Modeling and Analysis: Developed baseline projection models using historical player performance, then calculated expected value (EV) by comparing model outputs against market odds. Structured the system to support future enhancements such as more advanced models and feature engineering.

Research & Backtesting System

As the project matured, I expanded it from a real-time stats and props dashboard into a research platform for testing NBA betting hypotheses against historical data.

I built a backtesting layer that replays strategy ideas against historical player game logs and point-in-time feature datasets. The system supports pure TypeScript strategy functions, S3-hosted Parquet feature files, DuckDB-powered research runners, JSONL result artifacts, manifests, and dashboard-ready summary reports.

This lets me evaluate questions like whether recent scoring form, minutes trends, or role changes would have produced useful signals across a full season before trusting those ideas in a live props workflow.
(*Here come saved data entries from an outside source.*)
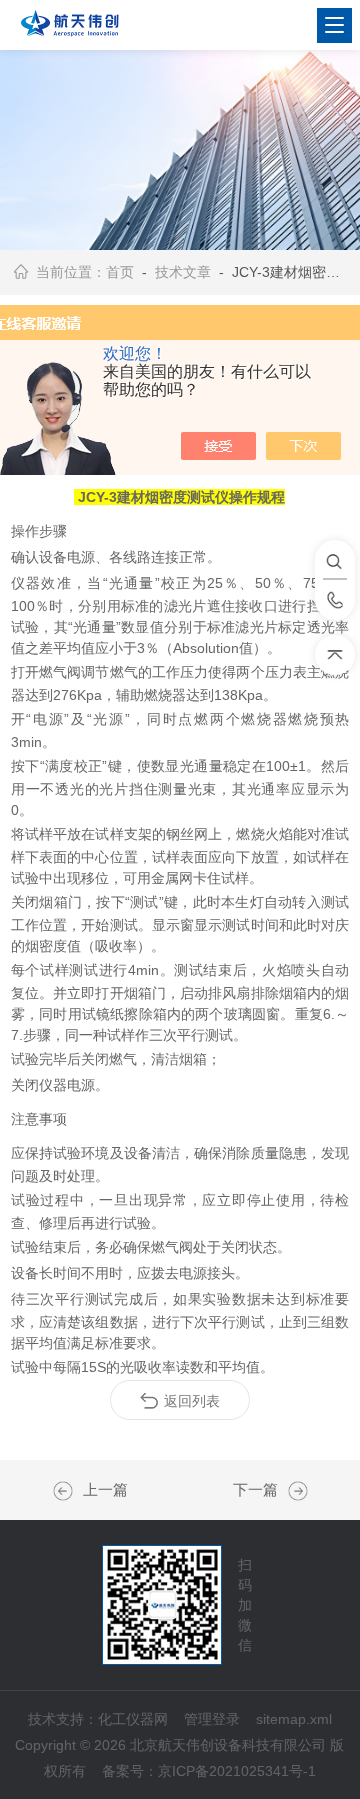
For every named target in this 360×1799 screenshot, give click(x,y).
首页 (120, 272)
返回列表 (192, 1401)
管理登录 (212, 1719)
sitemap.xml (294, 1719)
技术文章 (183, 272)
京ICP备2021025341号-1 (237, 1771)
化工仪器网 (133, 1719)
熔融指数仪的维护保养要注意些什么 (293, 1491)
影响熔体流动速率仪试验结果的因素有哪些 (68, 1491)
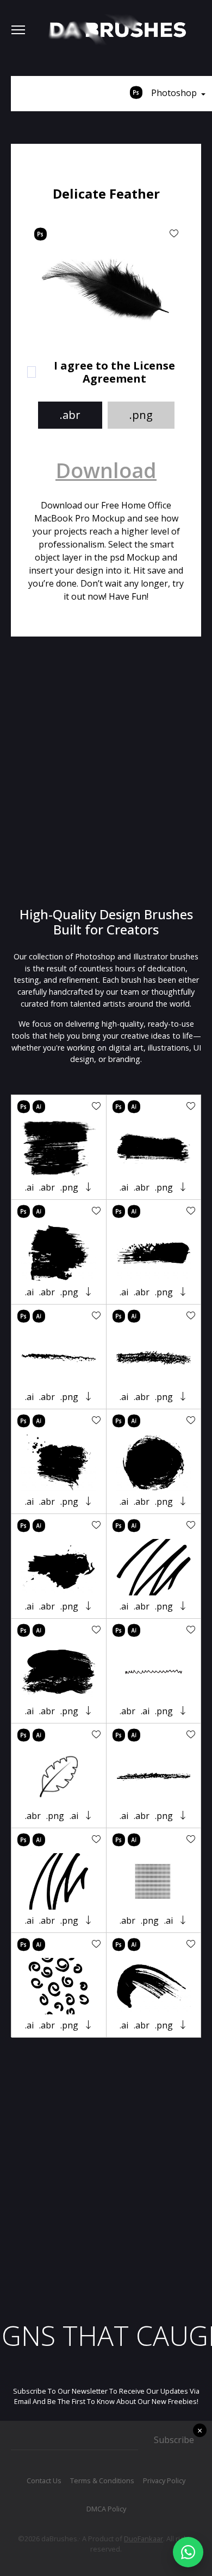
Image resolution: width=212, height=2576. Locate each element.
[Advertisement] (106, 771)
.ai (29, 1187)
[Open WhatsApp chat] (188, 2552)
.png (141, 415)
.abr (70, 415)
For a deeper technical breakdown, I wrote about the full progression here: Building a Backtesting System for My NBA Analytics App

Key Decisions:

  • API over scraping: prioritized reliability and consistency over cost savings.
  • Raw to analytics pipeline: enabled safer transformations and easier debugging.
  • Server-side ingestion with Lambda: decoupled data processing from the frontend for scalability.
  • Automated scheduling with EventBridge: ensured continuous, hands-off data updates.

Tradeoffs:

  • Using a paid API increased operational cost but significantly improved data quality.
  • Serverless ingestion with Lambda simplified scaling but introduced complexity in debugging and observability.
  • Separating data layers improved safety and flexibility at the cost of added architectural complexity.

Learnings:

  • Data quality is foundational: unreliable inputs make all downstream analysis questionable.
  • Schema design should come first: investing early in data modeling prevents costly refactors.
  • Separation of concerns is critical: isolating raw and processed data improves both safety and flexibility.
  • Confidence in your pipeline matters more than model complexity.
  • Gained hands-on experience with real-world tooling, including AWS Lambda, EventBridge, and Terraform, in a production-style workflow.